Exercise brief ->
Transcribe exactly, and only, the lines running from the one with "You are a computer-use" to the end of the entries below, both included, without any pictures.

Content starts

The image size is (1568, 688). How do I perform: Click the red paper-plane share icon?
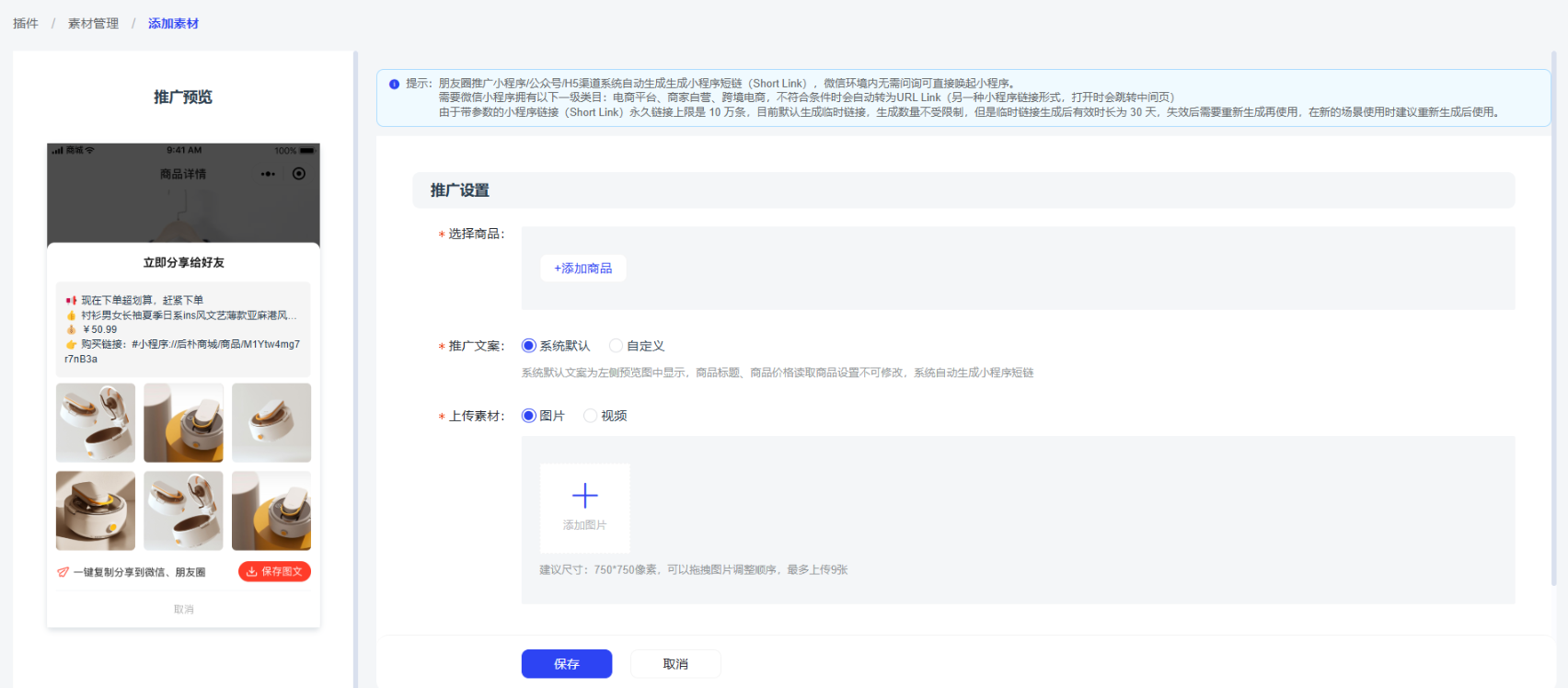pyautogui.click(x=63, y=572)
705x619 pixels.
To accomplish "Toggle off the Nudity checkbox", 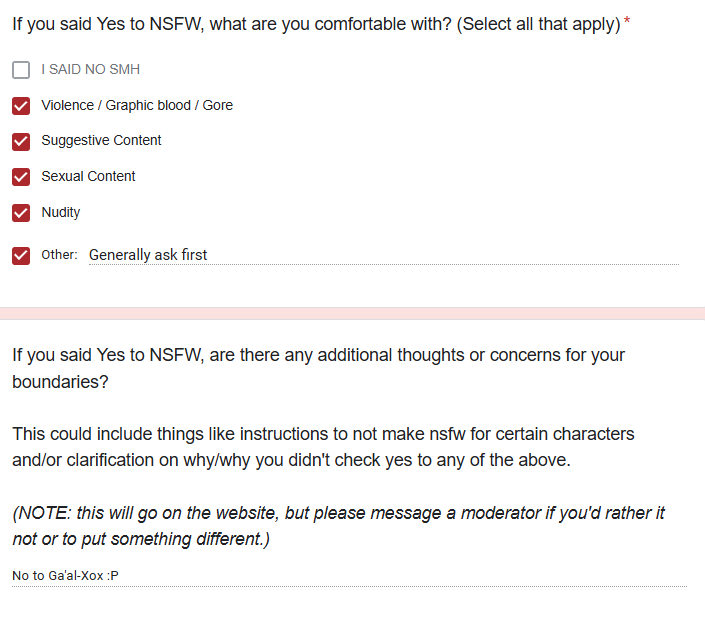I will click(x=21, y=213).
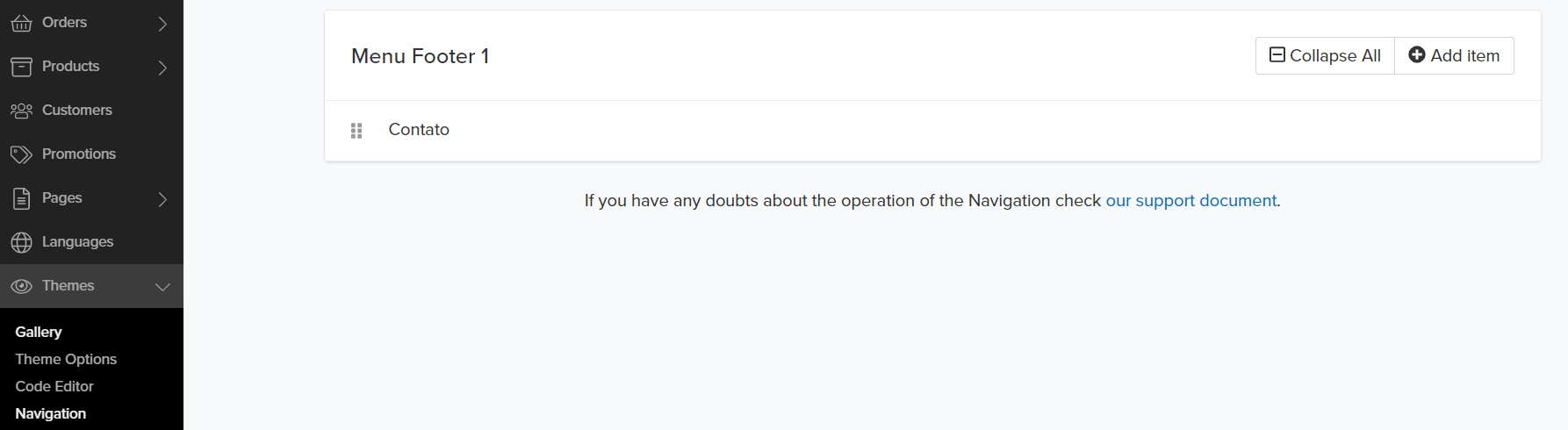This screenshot has height=430, width=1568.
Task: Click the plus icon in Add item
Action: 1417,55
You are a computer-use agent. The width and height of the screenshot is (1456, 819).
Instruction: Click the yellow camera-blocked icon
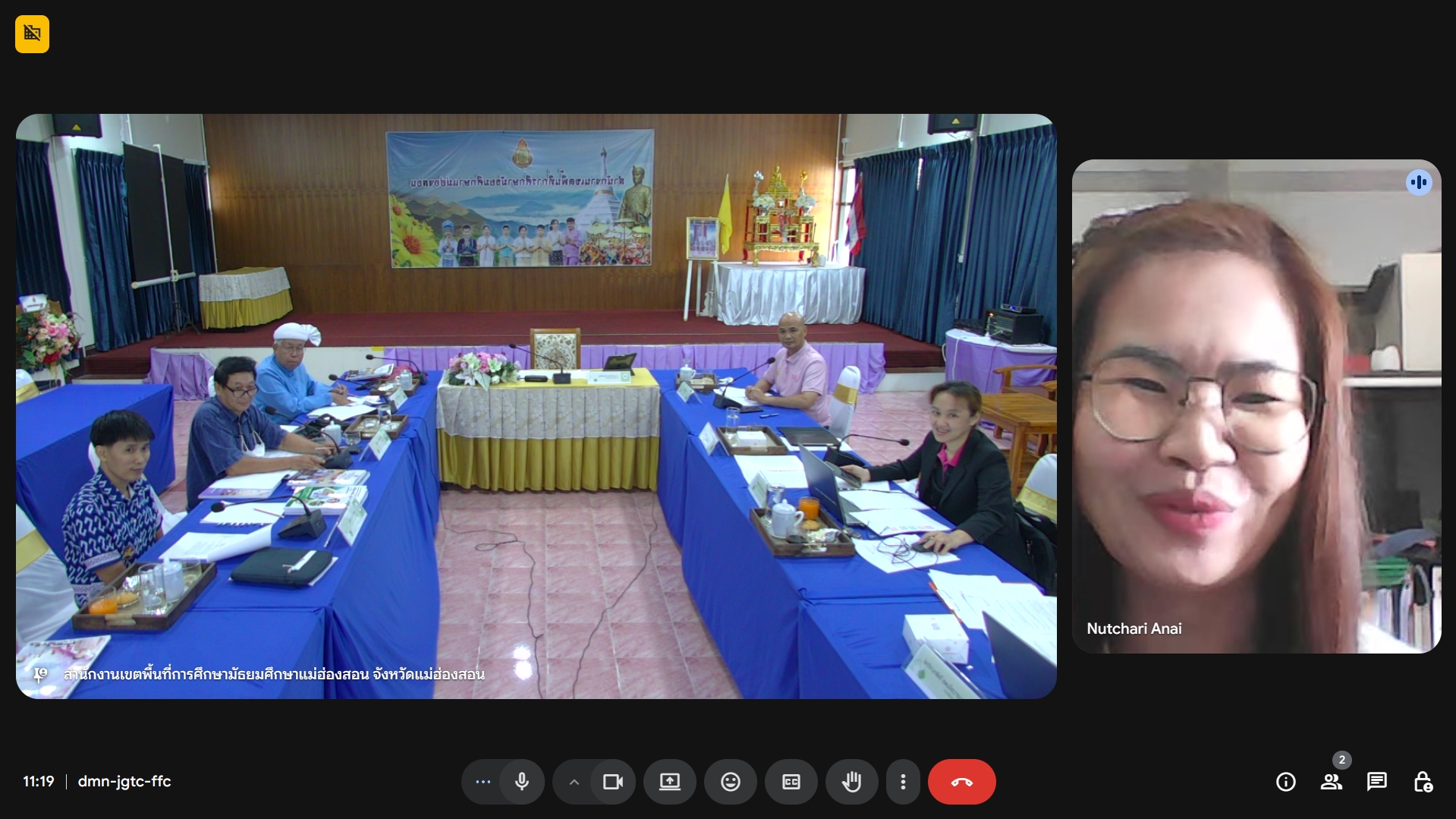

Content ends

Exercise output ->
You are a computer-use agent. The width and height of the screenshot is (1456, 819).
Instruction: Click the yellow camera-blocked icon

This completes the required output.